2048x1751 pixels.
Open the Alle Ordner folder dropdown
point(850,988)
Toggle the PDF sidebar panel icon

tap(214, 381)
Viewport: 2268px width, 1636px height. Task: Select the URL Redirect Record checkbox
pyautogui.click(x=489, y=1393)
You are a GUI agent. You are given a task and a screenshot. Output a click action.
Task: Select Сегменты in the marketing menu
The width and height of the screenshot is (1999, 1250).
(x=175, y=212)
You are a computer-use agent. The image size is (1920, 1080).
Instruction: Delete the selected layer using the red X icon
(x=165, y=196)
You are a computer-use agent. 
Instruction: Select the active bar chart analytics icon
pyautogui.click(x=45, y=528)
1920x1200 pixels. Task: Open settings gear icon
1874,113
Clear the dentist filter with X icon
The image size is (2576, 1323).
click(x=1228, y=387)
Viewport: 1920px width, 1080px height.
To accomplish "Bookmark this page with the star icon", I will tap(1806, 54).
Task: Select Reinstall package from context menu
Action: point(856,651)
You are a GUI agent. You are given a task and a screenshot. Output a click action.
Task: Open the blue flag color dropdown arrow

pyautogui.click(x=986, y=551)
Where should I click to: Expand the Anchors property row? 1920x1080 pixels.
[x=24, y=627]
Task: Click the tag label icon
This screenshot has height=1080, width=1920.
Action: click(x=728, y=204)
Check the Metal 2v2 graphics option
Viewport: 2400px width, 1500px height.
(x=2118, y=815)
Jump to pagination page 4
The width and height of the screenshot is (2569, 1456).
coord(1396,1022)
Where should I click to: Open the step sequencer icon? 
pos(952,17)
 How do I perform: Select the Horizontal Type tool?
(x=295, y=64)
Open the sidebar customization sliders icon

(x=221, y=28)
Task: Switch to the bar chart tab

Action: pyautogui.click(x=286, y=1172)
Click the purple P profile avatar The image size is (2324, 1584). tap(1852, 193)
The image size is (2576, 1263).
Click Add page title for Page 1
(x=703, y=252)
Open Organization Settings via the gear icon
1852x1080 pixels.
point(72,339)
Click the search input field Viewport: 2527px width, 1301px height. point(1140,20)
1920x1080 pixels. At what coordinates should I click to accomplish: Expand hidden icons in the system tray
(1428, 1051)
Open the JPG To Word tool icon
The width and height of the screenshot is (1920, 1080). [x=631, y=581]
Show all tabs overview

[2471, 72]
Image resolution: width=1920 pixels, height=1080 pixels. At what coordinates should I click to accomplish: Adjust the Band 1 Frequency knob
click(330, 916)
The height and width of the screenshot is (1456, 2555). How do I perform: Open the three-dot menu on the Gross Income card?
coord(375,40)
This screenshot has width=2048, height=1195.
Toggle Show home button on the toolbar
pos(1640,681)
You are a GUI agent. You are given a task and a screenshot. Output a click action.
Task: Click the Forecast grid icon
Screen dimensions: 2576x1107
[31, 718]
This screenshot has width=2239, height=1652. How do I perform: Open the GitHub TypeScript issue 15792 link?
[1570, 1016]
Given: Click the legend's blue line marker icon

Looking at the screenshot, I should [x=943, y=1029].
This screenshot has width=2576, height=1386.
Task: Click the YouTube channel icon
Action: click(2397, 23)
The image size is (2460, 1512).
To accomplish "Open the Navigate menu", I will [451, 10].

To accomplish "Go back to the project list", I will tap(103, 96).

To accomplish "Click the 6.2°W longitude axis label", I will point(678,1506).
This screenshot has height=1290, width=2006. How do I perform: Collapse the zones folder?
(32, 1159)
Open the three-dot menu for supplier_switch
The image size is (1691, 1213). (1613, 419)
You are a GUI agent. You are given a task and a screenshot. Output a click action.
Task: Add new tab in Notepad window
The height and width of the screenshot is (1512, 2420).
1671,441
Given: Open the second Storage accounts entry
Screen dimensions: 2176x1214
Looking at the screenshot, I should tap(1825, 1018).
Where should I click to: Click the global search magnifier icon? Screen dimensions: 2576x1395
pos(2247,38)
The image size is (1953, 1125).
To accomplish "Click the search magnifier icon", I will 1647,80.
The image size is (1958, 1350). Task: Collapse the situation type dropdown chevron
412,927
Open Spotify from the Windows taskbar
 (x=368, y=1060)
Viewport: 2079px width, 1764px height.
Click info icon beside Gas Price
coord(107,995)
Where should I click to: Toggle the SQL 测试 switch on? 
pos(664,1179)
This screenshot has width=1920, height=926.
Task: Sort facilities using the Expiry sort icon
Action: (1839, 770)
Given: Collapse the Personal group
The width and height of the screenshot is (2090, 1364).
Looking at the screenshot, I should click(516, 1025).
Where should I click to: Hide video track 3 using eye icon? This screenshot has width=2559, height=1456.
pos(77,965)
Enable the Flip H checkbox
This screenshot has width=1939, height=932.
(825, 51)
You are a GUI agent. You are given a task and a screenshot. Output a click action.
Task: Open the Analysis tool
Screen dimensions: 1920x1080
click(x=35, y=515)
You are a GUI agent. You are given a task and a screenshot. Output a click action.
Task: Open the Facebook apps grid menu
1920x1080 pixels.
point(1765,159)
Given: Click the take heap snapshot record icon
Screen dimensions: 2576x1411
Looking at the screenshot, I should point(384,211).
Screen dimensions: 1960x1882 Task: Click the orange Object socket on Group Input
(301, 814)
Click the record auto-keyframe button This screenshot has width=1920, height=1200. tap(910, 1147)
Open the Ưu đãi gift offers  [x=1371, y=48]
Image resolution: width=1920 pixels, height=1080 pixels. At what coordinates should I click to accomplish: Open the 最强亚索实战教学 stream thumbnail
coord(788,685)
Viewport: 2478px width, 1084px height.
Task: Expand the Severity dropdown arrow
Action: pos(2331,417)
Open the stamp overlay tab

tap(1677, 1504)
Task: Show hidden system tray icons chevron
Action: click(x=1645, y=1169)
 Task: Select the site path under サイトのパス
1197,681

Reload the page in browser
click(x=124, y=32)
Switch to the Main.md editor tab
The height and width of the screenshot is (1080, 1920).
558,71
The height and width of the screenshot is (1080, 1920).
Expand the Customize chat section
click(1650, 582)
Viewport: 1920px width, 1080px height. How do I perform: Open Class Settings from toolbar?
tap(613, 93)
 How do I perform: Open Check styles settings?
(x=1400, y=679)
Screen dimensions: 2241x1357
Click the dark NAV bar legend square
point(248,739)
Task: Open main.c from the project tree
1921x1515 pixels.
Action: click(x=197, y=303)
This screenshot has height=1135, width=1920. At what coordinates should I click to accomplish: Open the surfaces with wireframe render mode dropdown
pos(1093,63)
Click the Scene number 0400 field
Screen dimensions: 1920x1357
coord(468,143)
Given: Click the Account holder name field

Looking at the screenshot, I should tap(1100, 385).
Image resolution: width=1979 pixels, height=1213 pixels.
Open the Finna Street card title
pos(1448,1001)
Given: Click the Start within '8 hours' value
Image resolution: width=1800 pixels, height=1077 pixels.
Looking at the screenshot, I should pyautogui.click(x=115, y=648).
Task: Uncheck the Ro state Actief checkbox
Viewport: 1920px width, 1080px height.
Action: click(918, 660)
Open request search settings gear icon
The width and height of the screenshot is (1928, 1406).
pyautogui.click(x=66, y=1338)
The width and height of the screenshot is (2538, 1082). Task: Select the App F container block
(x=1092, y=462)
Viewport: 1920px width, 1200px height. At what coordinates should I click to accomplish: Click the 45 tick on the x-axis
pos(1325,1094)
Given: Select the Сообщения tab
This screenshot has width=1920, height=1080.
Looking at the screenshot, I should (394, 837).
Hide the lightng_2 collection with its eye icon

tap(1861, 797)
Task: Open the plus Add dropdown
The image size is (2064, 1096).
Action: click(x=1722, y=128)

⁂

Exercise> Keeping every word and mark as it is, print the entries above.

Your response>
2048x1751 pixels.
Open the Alle Ordner folder dropdown
point(850,988)
Toggle the PDF sidebar panel icon

tap(214, 381)
Viewport: 2268px width, 1636px height. Task: Select the URL Redirect Record checkbox
pyautogui.click(x=489, y=1393)
You are a GUI agent. You are given a task and a screenshot. Output a click action.
Task: Select Сегменты in the marketing menu
The width and height of the screenshot is (1999, 1250).
(x=175, y=212)
You are a computer-use agent. The image size is (1920, 1080).
Instruction: Delete the selected layer using the red X icon
(x=165, y=196)
You are a computer-use agent. 
Instruction: Select the active bar chart analytics icon
pyautogui.click(x=45, y=528)
1920x1200 pixels. Task: Open settings gear icon
1874,113
Clear the dentist filter with X icon
The image size is (2576, 1323).
click(x=1228, y=387)
Viewport: 1920px width, 1080px height.
To accomplish "Bookmark this page with the star icon", I will tap(1806, 54).
Task: Select Reinstall package from context menu
Action: point(856,651)
You are a GUI agent. You are given a task and a screenshot. Output a click action.
Task: Open the blue flag color dropdown arrow

pyautogui.click(x=986, y=551)
Where should I click to: Expand the Anchors property row? 1920x1080 pixels.
[x=24, y=627]
Task: Click the tag label icon
This screenshot has height=1080, width=1920.
Action: click(x=728, y=204)
Check the Metal 2v2 graphics option
Viewport: 2400px width, 1500px height.
(x=2118, y=815)
Jump to pagination page 4
The width and height of the screenshot is (2569, 1456).
coord(1396,1022)
Where should I click to: Open the step sequencer icon? 
pos(952,17)
 How do I perform: Select the Horizontal Type tool?
(x=295, y=64)
Open the sidebar customization sliders icon

(x=221, y=28)
Task: Switch to the bar chart tab

Action: pyautogui.click(x=286, y=1172)
Click the purple P profile avatar The image size is (2324, 1584). tap(1852, 193)
The image size is (2576, 1263).
Click Add page title for Page 1
(x=703, y=252)
Open Organization Settings via the gear icon
1852x1080 pixels.
point(72,339)
Click the search input field Viewport: 2527px width, 1301px height. point(1140,20)
1920x1080 pixels. At what coordinates should I click to accomplish: Expand hidden icons in the system tray
(1428, 1051)
Open the JPG To Word tool icon
The width and height of the screenshot is (1920, 1080). [x=631, y=581]
Show all tabs overview

[2471, 72]
Image resolution: width=1920 pixels, height=1080 pixels. At what coordinates should I click to accomplish: Adjust the Band 1 Frequency knob
click(330, 916)
The height and width of the screenshot is (1456, 2555). How do I perform: Open the three-dot menu on the Gross Income card?
coord(375,40)
This screenshot has width=2048, height=1195.
Toggle Show home button on the toolbar
pos(1640,681)
You are a GUI agent. You are given a task and a screenshot. Output a click action.
Task: Click the Forecast grid icon
Screen dimensions: 2576x1107
[31, 718]
This screenshot has width=2239, height=1652. How do I perform: Open the GitHub TypeScript issue 15792 link?
[1570, 1016]
Given: Click the legend's blue line marker icon

Looking at the screenshot, I should [x=943, y=1029].
This screenshot has width=2576, height=1386.
Task: Click the YouTube channel icon
Action: click(2397, 23)
The image size is (2460, 1512).
To accomplish "Open the Navigate menu", I will [451, 10].

To accomplish "Go back to the project list", I will tap(103, 96).

To accomplish "Click the 6.2°W longitude axis label", I will point(678,1506).
This screenshot has height=1290, width=2006. How do I perform: Collapse the zones folder?
(32, 1159)
Open the three-dot menu for supplier_switch
The image size is (1691, 1213). (1613, 419)
You are a GUI agent. You are given a task and a screenshot. Output a click action.
Task: Add new tab in Notepad window
The height and width of the screenshot is (1512, 2420).
1671,441
Given: Open the second Storage accounts entry
Screen dimensions: 2176x1214
Looking at the screenshot, I should tap(1825, 1018).
Where should I click to: Click the global search magnifier icon? Screen dimensions: 2576x1395
pos(2247,38)
The image size is (1953, 1125).
To accomplish "Click the search magnifier icon", I will 1647,80.
The image size is (1958, 1350). Task: Collapse the situation type dropdown chevron
412,927
Open Spotify from the Windows taskbar
 (x=368, y=1060)
Viewport: 2079px width, 1764px height.
Click info icon beside Gas Price
coord(107,995)
Where should I click to: Toggle the SQL 测试 switch on? 
pos(664,1179)
This screenshot has width=1920, height=926.
Task: Sort facilities using the Expiry sort icon
Action: (1839, 770)
Given: Collapse the Personal group
The width and height of the screenshot is (2090, 1364).
Looking at the screenshot, I should click(516, 1025).
Where should I click to: Hide video track 3 using eye icon? This screenshot has width=2559, height=1456.
pos(77,965)
Enable the Flip H checkbox
This screenshot has width=1939, height=932.
(825, 51)
You are a GUI agent. You are given a task and a screenshot. Output a click action.
Task: Open the Analysis tool
Screen dimensions: 1920x1080
click(x=35, y=515)
You are a GUI agent. You are given a task and a screenshot. Output a click action.
Task: Open the Facebook apps grid menu
1920x1080 pixels.
point(1765,159)
Given: Click the take heap snapshot record icon
Screen dimensions: 2576x1411
Looking at the screenshot, I should point(384,211).
Screen dimensions: 1960x1882 Task: Click the orange Object socket on Group Input
(301, 814)
Click the record auto-keyframe button This screenshot has width=1920, height=1200. tap(910, 1147)
Open the Ưu đãi gift offers  [x=1371, y=48]
Image resolution: width=1920 pixels, height=1080 pixels. At what coordinates should I click to accomplish: Open the 最强亚索实战教学 stream thumbnail
coord(788,685)
Viewport: 2478px width, 1084px height.
Task: Expand the Severity dropdown arrow
Action: pos(2331,417)
Open the stamp overlay tab

tap(1677, 1504)
Task: Show hidden system tray icons chevron
Action: click(x=1645, y=1169)
 Task: Select the site path under サイトのパス
1197,681

Reload the page in browser
click(x=124, y=32)
Switch to the Main.md editor tab
The height and width of the screenshot is (1080, 1920).
558,71
The height and width of the screenshot is (1080, 1920).
Expand the Customize chat section
click(1650, 582)
Viewport: 1920px width, 1080px height. How do I perform: Open Class Settings from toolbar?
tap(613, 93)
 How do I perform: Open Check styles settings?
(x=1400, y=679)
Screen dimensions: 2241x1357
Click the dark NAV bar legend square
point(248,739)
Task: Open main.c from the project tree
1921x1515 pixels.
Action: click(x=197, y=303)
This screenshot has height=1135, width=1920. At what coordinates should I click to accomplish: Open the surfaces with wireframe render mode dropdown
pos(1093,63)
Click the Scene number 0400 field
Screen dimensions: 1920x1357
coord(468,143)
Given: Click the Account holder name field

Looking at the screenshot, I should tap(1100, 385).
Image resolution: width=1979 pixels, height=1213 pixels.
Open the Finna Street card title
pos(1448,1001)
Given: Click the Start within '8 hours' value
Image resolution: width=1800 pixels, height=1077 pixels.
Looking at the screenshot, I should pyautogui.click(x=115, y=648).
Task: Uncheck the Ro state Actief checkbox
Viewport: 1920px width, 1080px height.
Action: click(918, 660)
Open request search settings gear icon
The width and height of the screenshot is (1928, 1406).
pyautogui.click(x=66, y=1338)
The width and height of the screenshot is (2538, 1082). Task: Select the App F container block
(x=1092, y=462)
Viewport: 1920px width, 1200px height. At what coordinates should I click to accomplish: Click the 45 tick on the x-axis
pos(1325,1094)
Given: Select the Сообщения tab
This screenshot has width=1920, height=1080.
Looking at the screenshot, I should (394, 837).
Hide the lightng_2 collection with its eye icon

tap(1861, 797)
Task: Open the plus Add dropdown
The image size is (2064, 1096).
Action: click(x=1722, y=128)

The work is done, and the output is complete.